Saipem SpA's engineering unit Snamprogetti SpA and
Chiyoda Corp. won a 277 billion-dinar ($4.5 billion) contract to build a liquefied natural gas plant in Algeria, replacing Petrofac Ltd.
The plant will produce 4.7 million tons of LNG a year within 48 months, and construction will start ``right away,'' Abdelhafid Feghouli, vice president at state-owned oil company Sonatrach, said yesterday.
``This project will increase our production by 30 percent to 30 million tons by 2012,'' Feghouli said.
Petrofac and its Indonesian partner IKPT were awarded the contract earlier this month. It was canceled after the U.K.- based oil and gas services provider failed to guarantee it could raise annual production capacity to 4.3 million tons of LNG from the original requirement of 4 million tons.

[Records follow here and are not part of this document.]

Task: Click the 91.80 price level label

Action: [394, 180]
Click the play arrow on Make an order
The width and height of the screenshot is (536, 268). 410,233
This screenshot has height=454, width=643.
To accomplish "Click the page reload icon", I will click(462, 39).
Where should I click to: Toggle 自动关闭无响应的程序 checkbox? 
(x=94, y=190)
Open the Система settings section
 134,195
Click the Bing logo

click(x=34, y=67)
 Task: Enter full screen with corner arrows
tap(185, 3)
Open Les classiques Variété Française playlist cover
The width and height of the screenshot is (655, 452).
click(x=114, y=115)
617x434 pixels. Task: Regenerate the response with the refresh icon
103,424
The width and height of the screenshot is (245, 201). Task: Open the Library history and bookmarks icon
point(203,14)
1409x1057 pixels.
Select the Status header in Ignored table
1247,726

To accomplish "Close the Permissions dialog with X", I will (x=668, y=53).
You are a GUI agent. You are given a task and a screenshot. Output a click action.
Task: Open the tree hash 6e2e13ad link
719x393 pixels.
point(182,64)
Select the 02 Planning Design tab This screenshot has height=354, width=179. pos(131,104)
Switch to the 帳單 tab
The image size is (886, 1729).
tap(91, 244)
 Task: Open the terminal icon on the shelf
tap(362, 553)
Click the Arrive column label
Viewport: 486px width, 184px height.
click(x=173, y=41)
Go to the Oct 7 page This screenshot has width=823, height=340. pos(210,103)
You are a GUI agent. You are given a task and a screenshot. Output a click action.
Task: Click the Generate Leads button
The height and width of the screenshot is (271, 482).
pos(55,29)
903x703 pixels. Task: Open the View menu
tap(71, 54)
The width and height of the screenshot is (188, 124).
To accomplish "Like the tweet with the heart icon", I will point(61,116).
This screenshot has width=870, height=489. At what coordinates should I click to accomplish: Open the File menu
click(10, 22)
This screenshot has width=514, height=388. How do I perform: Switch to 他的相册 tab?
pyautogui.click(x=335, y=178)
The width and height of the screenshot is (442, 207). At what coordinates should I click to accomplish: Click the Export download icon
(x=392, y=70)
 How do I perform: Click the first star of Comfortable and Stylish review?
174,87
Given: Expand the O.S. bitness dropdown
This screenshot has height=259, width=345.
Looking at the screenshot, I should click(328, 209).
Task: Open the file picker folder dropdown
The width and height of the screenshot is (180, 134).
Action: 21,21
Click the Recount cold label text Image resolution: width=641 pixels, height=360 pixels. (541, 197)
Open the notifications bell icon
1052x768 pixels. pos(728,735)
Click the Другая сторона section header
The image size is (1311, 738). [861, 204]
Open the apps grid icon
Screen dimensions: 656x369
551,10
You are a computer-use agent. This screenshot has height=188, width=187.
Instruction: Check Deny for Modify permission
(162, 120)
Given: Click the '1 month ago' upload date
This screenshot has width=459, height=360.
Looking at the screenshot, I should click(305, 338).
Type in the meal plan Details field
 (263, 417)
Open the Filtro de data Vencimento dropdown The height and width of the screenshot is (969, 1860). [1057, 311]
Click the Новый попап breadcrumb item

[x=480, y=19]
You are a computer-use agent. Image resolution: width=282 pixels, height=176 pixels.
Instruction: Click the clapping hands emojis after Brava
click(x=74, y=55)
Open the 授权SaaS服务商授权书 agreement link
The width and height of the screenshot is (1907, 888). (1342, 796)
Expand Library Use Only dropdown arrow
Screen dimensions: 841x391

The value of the contract increased 15 percent from 241 billion dinars since it was awarded to Petrofac on July 13.
Sonatrach initially awarded the project to Spain's Repsol YPF SA and Gas Natural SDG SA. It canceled the contract in September, blaming them for a three-year delay, and took control of the development. The project involves tapping the fields of Gassi Touil, Rhourde Nouss and Hamra in the east of Algeria and transporting the gas for export to the port of Arzew in the west.
Algeria, Africa's largest gas producer, is seeking to increase LNG exports by a third to 85 billion cubic meters a year by 2012. LNG is gas that's cooled to a liquid to allow its transportation on tankers.